La inquietante presencia del Padre

por | Revista del CPM número 34

La inquietante presencia del Padre

Miguel Angel Gonzalez Torres
Centro Psicoanalítico de Madrid
D Neurociencias Universidad del Pais Vasco
S Psiquiatría. Hospital Universitario de Basurto
Bilbao

Escuché una vez, que los dos eventos que influían más poderosamente en la manera en la que percibimos la vida son el nacimiento de un hijo y la muerte del padre. Sin duda ambos sucesos, estrechamente relacionados con la función paterna, ejercen una influencia poderosísima en nuestra psique. Voy a intentar en este trabajo señalar algunos aspectos de esa compleja función paterna, deteniéndome especialmente en lo que me parece menos conocido o me despierta más interrogantes. La función paterna es un proceso complejo dependiente de múltiples factores, de los que solo abordaré algunos. Sin duda hay una perspectiva masculina en mi mirada; no podría evitarla aunque lo deseara. Obviamente esa mirada no es la mirada, sino una de ellas, que aspiro a que contribuya junto a otras a la reflexión sobre este tema. André Green, en su trabajo sobre la construcción del padre perdido (Green, 2009) se pregunta dónde está el padre preedípico y responde señalando que se halla “apartado, excluido y observando la escena madre-hijo lleno de nostalgia y añoranza”. Mi intención es examinar también la pregunta de Green, ¿dónde está el padre? y en especial ¿dónde está el padre preedípico? Puedo avanzar que en mi opinión la situación del padre es más compleja de lo que Green, con un candor sorprendente por lo inhabitual en un pensador áspero como él, señala. Junto a esa nostalgia y añoranza, vamos a encontrar envidia, odio, agresión, celos…y un intenso sentimiento de exclusión.  

Hace largo tiempo defendí mi Tesis Doctoral en torno a “Personalidad y Estructura familiar en las toxicomanías” (Gonzalez Torres 1988). Visto con la distancia de los años, no creo que el trabajo aportara grandes hallazgos pero si me sirvió para encontrarme con un hecho que me ha despertado un constante interés. Una de las variables que se medían era la distancia emocional percibida por el sujeto respecto al Padre. Comenzamos a recoger información de familias de pacientes con conductas adictivas y hallamos una visión del padre repetida una y otra vez: el padre en esas familias estaba ausente, a veces física y siempre emocionalmente. Este hallazgo nos animó enormemente porque suponía un cierto refrendo a la impresión generalizada de la época de que había problemas serios en la estructura familiar en las toxicomanías, con una especialmente señalada ausencia paterna. Sin embargo, al comprobar luego qué ocurría con familias normales que actuaban como grupo control…observamos que también en ellas la figura del Padre ausente era algo habitual. Una primera lectura nos llevó a pensar que la ausencia del Padre podía ser simplemente una característica habitual en nuestra sociedad, y no sólo una característica de las familias de los pacientes toxicómanos.

• • • • • • •

CONSIGNA: Resume en dos oraciones el texto sobre la presencia del padre.

• • • • • • •

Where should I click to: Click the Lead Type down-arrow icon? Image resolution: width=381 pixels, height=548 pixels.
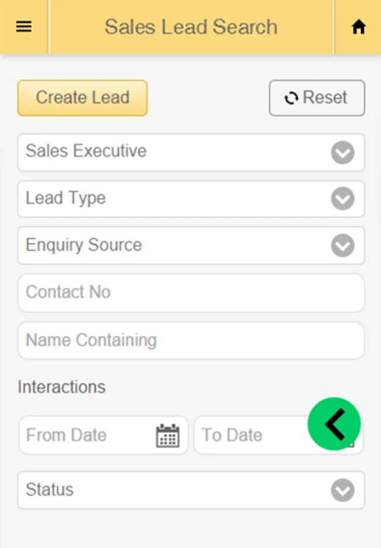343,198
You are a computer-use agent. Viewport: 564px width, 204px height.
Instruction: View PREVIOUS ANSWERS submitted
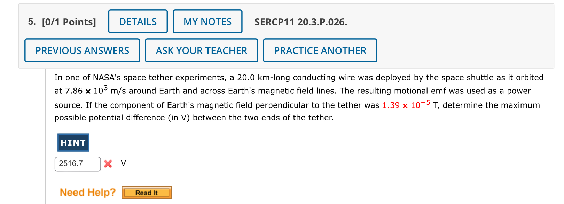tap(82, 50)
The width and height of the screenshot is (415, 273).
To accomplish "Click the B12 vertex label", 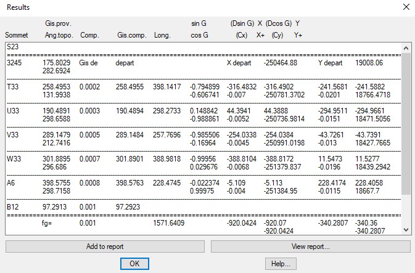I will click(12, 207).
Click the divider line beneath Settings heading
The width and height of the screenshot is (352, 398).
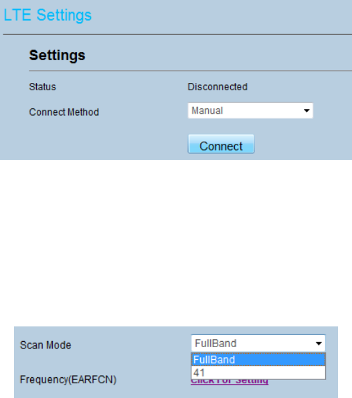point(190,71)
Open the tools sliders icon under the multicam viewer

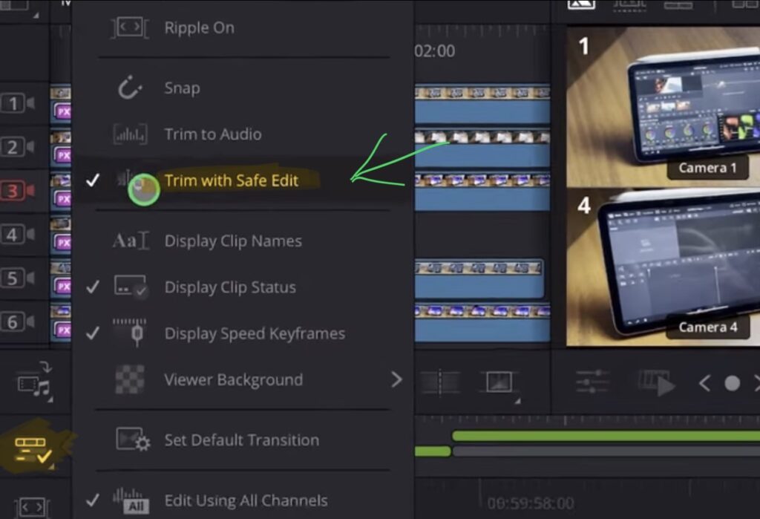pos(592,382)
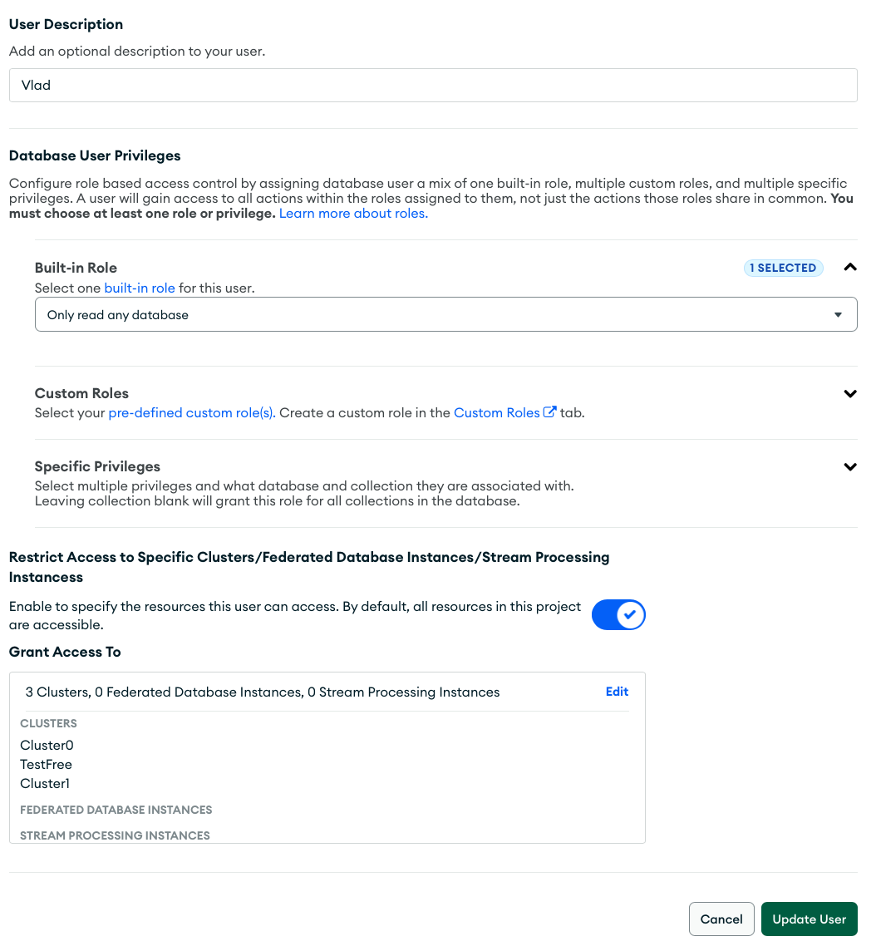Click the caret icon on the built-in role selector
The height and width of the screenshot is (941, 876).
[839, 314]
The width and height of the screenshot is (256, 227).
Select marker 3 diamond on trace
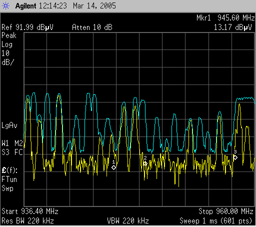tap(235, 158)
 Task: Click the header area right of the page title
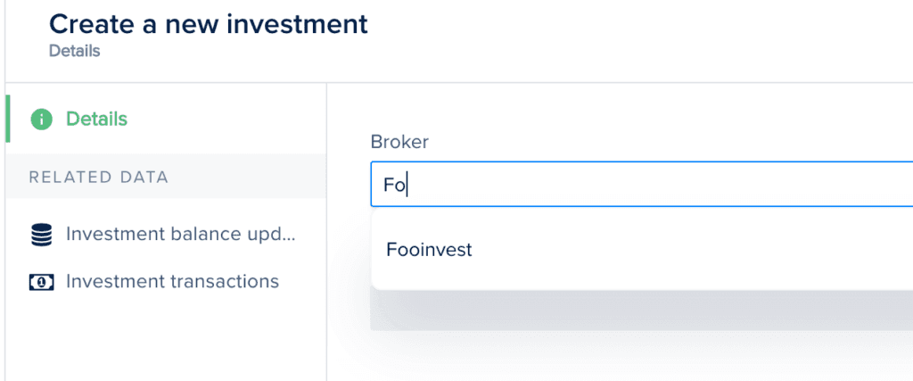pos(640,35)
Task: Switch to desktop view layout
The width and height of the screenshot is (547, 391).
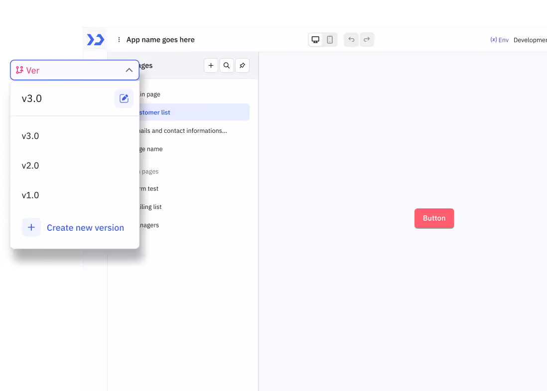Action: (315, 40)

• • • • • • •

RESPUESTA: El autor se propone examinar algunos aspectos de la función paterna y la pregunta de André Green sobre dónde está el padre preedípico, y sostiene que su situación es más compleja que la nostalgia y añoranza señaladas por Green, pues incluye también envidia, odio, agresión, celos y un intenso sentimiento de exclusión. En su tesis doctoral sobre las toxicomanías halló un padre ausente en las familias de pacientes con conductas adictivas, pero esa figura resultó también habitual en las familias normales del grupo control, lo que llevó a pensar que podía ser una característica habitual de la sociedad.